→ **Goal**: In the text about the Batchelor photograph, how many houses did Shimmings have in 1861?

→ **Text excerpt**:

>>>

I continued my wander desultorily through the vendor's items ... and awwww .. this lovely photo surfaced ... surely he's real and not an actor playing Willie Hayseed ..?


And it's inscribed! No actor he ... Batchelor. Shimmings. Petworth. Hasten to the censi. Shimmings is a tiny place in 1861. Only seven houses. And number one is ... the Batchelor family!  Widowed father, three sons and a daughter. The younger sons are agricultural labourers ... father John and eldest son Daniel are .. what .. a woodreeve. A forest manager.


Well, our gentleman looks as if he were a wee bit venerable, and he seems to be able to read, so I think maybe he is John or David. Depending when the photo was taken. Look up the photographer ... and a splendid site https://www.photohistory-sussex.co.uk/Petworthphotgrs.htm tells all ... as I might have guessed, Frank Gaudrion Morgan flourished in the 1860s and 1870s ... so this is undoubtedly John the woodreeve. Born 1794. Petworth. Christened 30 March. Son of Edmund Batchelor and his wife Mary.

<<<

→ **Given records**:
>>>

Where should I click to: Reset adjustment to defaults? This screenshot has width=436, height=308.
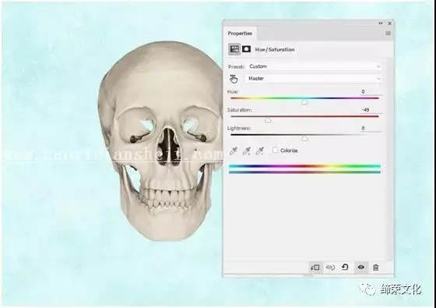(x=345, y=267)
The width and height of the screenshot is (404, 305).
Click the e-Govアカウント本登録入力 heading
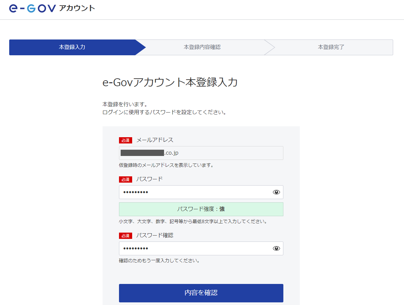[x=170, y=82]
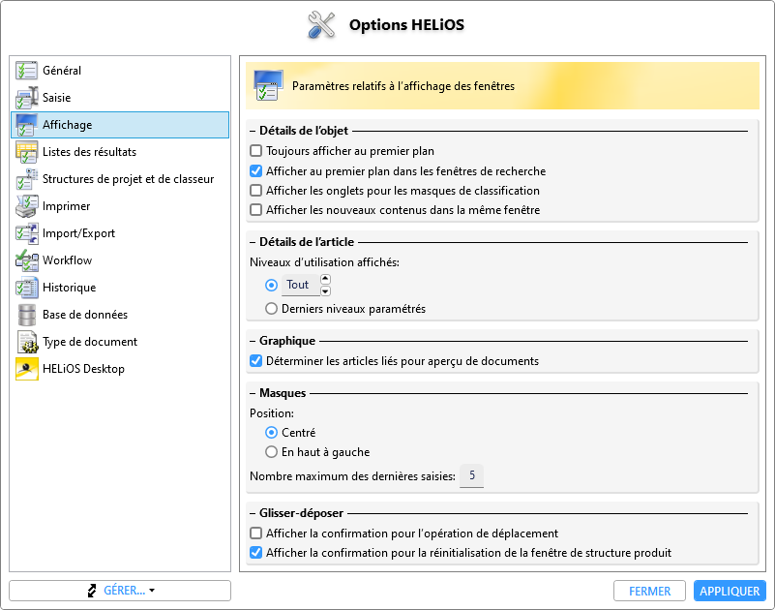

<<<

→ **Correct response**: Seven